> **EXERCISE DATA**
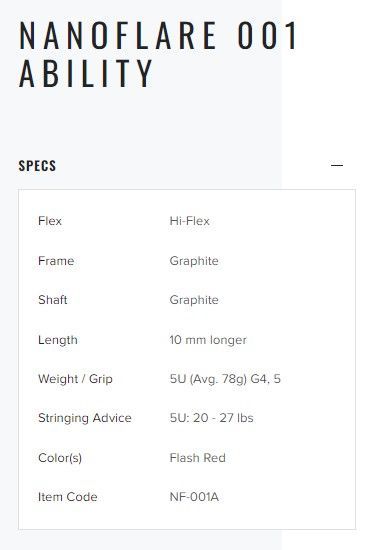
Task: Click the Item Code label
Action: click(x=68, y=497)
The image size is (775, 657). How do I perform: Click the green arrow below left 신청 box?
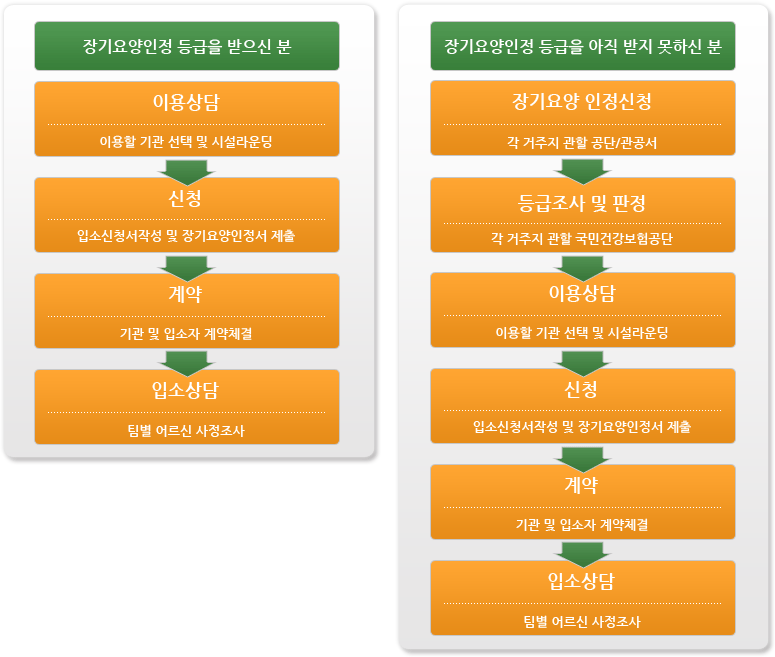point(186,268)
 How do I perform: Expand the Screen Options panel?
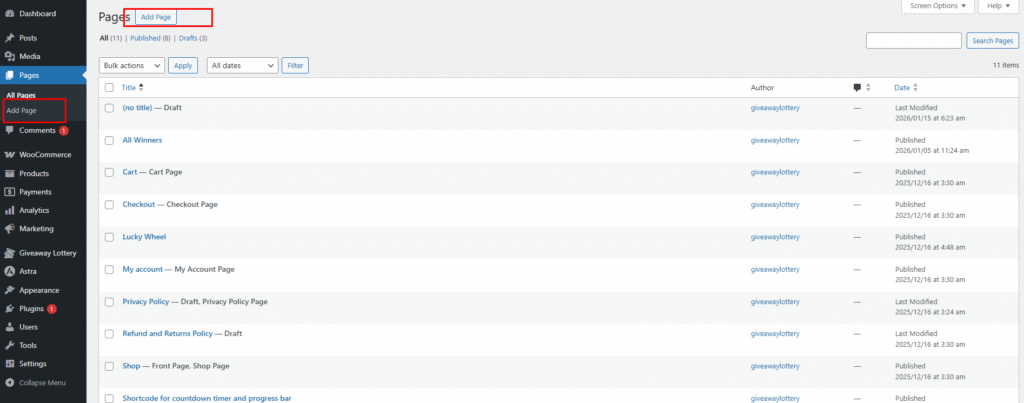pos(937,6)
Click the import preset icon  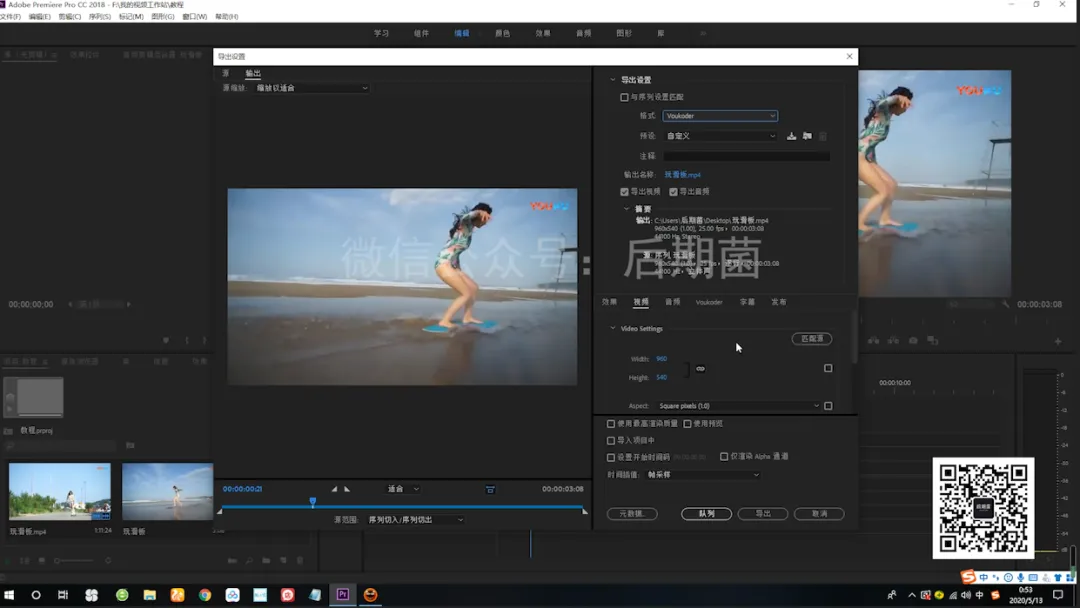(x=807, y=136)
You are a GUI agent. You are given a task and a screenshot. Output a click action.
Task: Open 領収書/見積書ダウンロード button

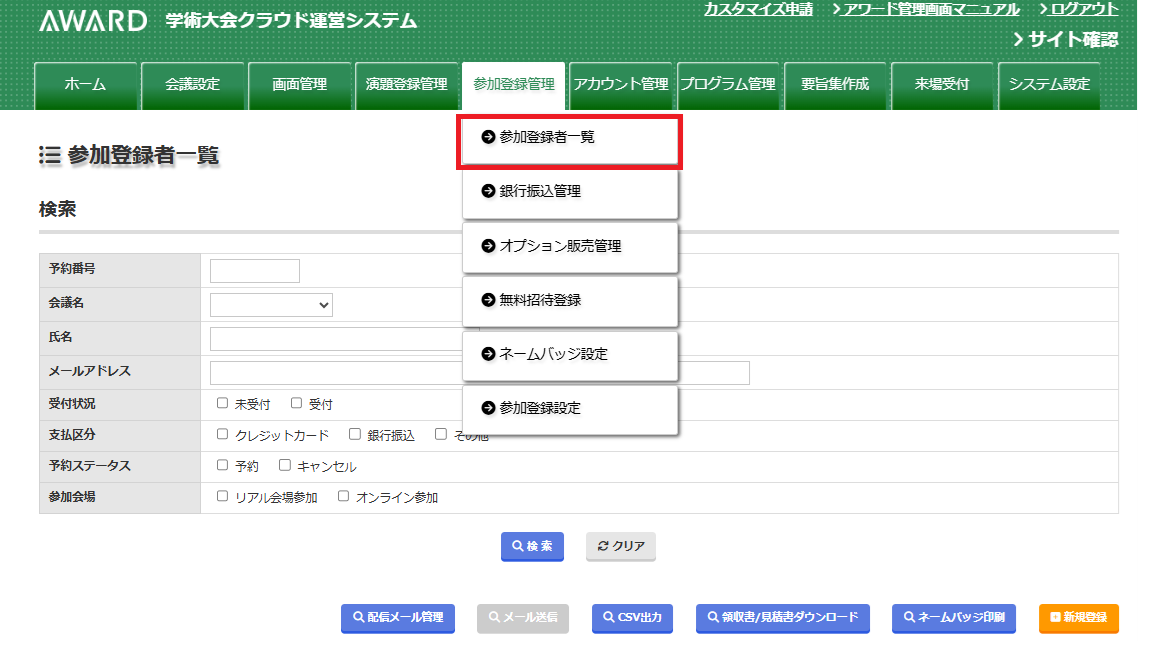point(783,618)
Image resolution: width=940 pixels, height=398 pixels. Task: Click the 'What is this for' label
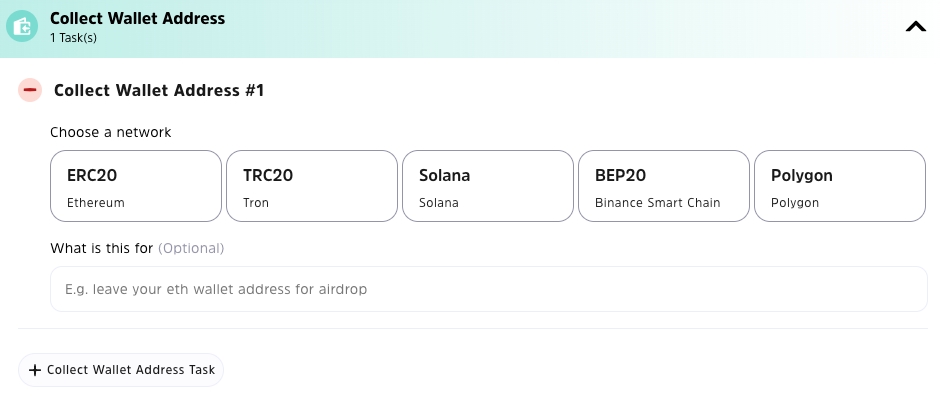(x=101, y=248)
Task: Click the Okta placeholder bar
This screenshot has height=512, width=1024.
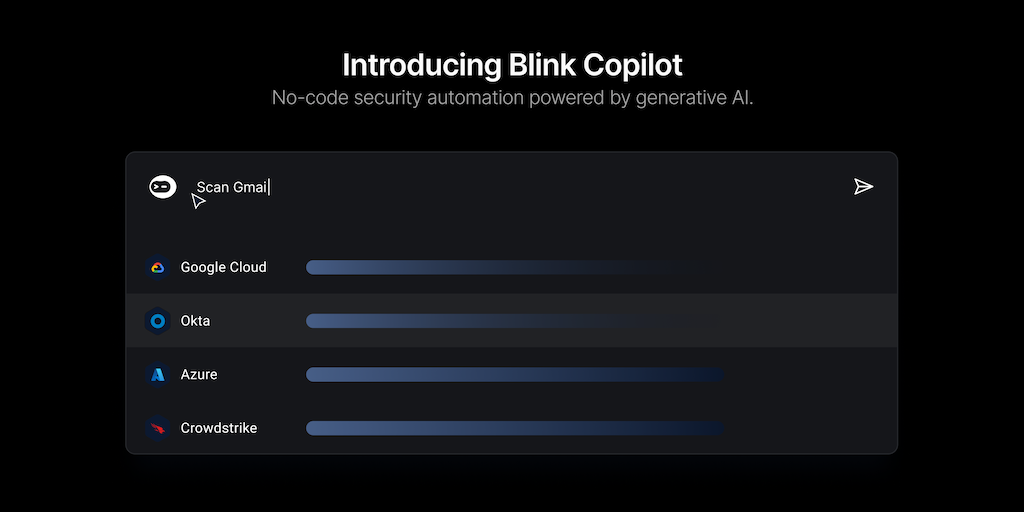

> **EXERCISE OBJECTIVE**
Copy out every line of the material above that contains the string "screenshot".

> **RESPONSE BELOW**
You are a GUI agent. You are given a task and a screenshot. Output a click action.
This screenshot has height=512, width=1024.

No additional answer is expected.